Michael provided his story for the exhibition that was mounted by the Project in 2003 to mark the 61st anniversary of the Bath blitz.  I also found Mike's story in the BBC's WW2 archives (see below), submitted two years later. The BBC permits these archived stories to be reproduced provided it is not for profit. As Mike had provided more information to the BBC than he did for the exhibition, I have also included those memories below.

Michael's own words for the exhibition

At some time in the night I was called from my bed by my mother, who came back a few minutes later to find me back in bed! We all went down to the only place in the house, which could give any shelter - the cupboard under the stairs. We had no cellar.

This time it was different. Not only were there aircraft but there was a continuous noise - of explosions, thumps, cracks and whistling as bombs and bullets filled the air. The noise was thunderous and went on and on. I was terrified. Occasionally in a lull dad would go to the door and look towards the city and come back. We were two adults and three children in a very small space.

In the cacophony of sound that ensued I never did hear separately the bombs which missed us by microseconds and destroyed two pairs of houses immediately behind us and in the process tearing apart our house.

The front door was blown in and the kitchen door was torn off its hinges (just outside our cupboard) and pulled towards the explosion by the inrush of air into the vacuum created. The back wall of my bedroom was bowed out into a semicircle - again towards the explosion, and the whole of the roof of slates was lifted and dropped back in disarray, followed by a great deluge of debris. However we were unharmed!

Bombers seldom released bombs individually, but released a small number (typically 3 to 5) in quick succession. When they reached the ground, they were fairly close together and in a fairly straight line, exploding within seconds of each other. This close set of bombs was known as a "stick" of bombs.

In the morning, when it was finally quiet and daylight arrived, dad went to get our Morris Eight from the Chaucer Road Garages (he had a miniscule ration of petrol for Home Guard duties) and I wandered round and up the side road (Milton Avenue) to look at the back. The pair of houses immediately behind us (in Milton Avenue) was a heap of rubble and swathes of timber; most of it cascaded into our back garden, where I saw the state of our house.
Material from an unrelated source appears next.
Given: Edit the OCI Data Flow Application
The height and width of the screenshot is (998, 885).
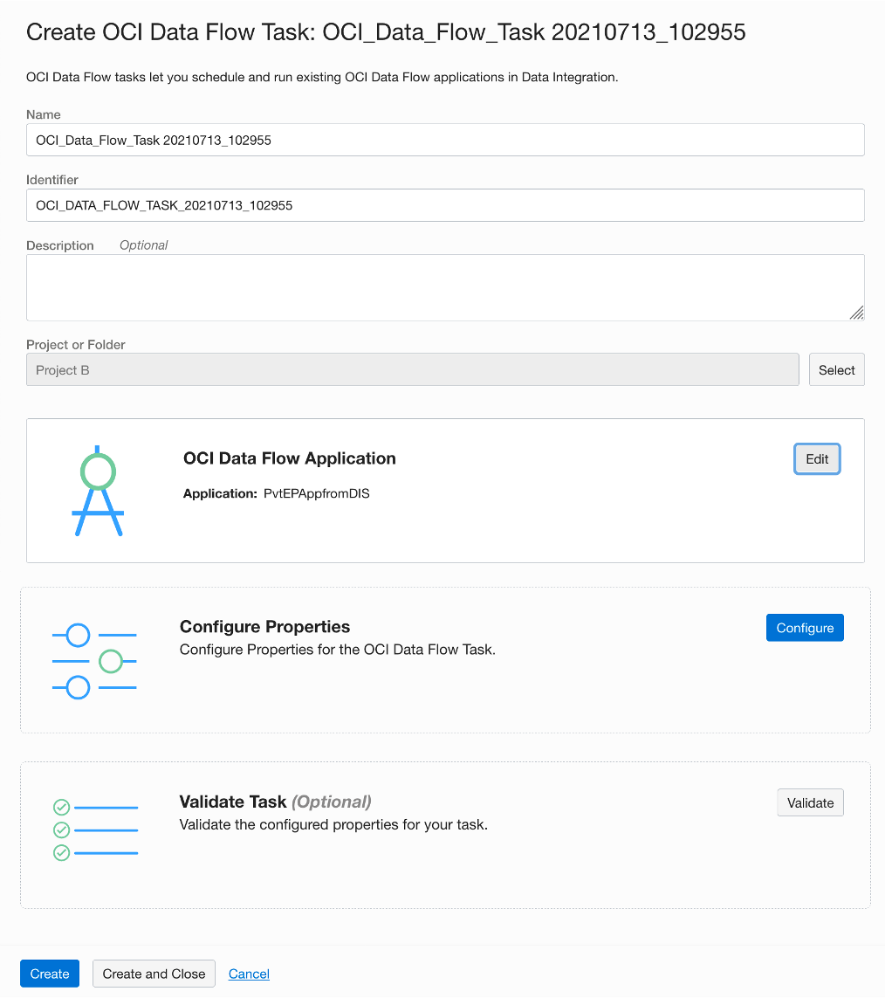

I learnt later that, fortunately, the Norris's had survived in their cellar, where they sheltered behind a brick wall, but the Francis' next door had not. There were also two fatalities in the pair of houses in the opposite top corner, which had also been destroyed. These two bombs may have been in a stick of three (see panel on right), the third of which destroyed the top two or three houses of Shakespeare Avenue on the school side, just below Alexandra Park.

Before I had explored any further, mother came running up and dragged me away, fearful of the danger of unexploded bombs or shells. As we walked round to the car at the front, I became aware of how littered the streets were with rubble and debris. There seemed not to be a square inch of free road space and every roof appeared to be damaged, not to speak of the windows.

As we set off, early that Sunday morning, I saw that there were three houses missing in Kipling Avenue, the third to the fifth down from Chaucer Road on the city side, which were just a heap of smoking rubble.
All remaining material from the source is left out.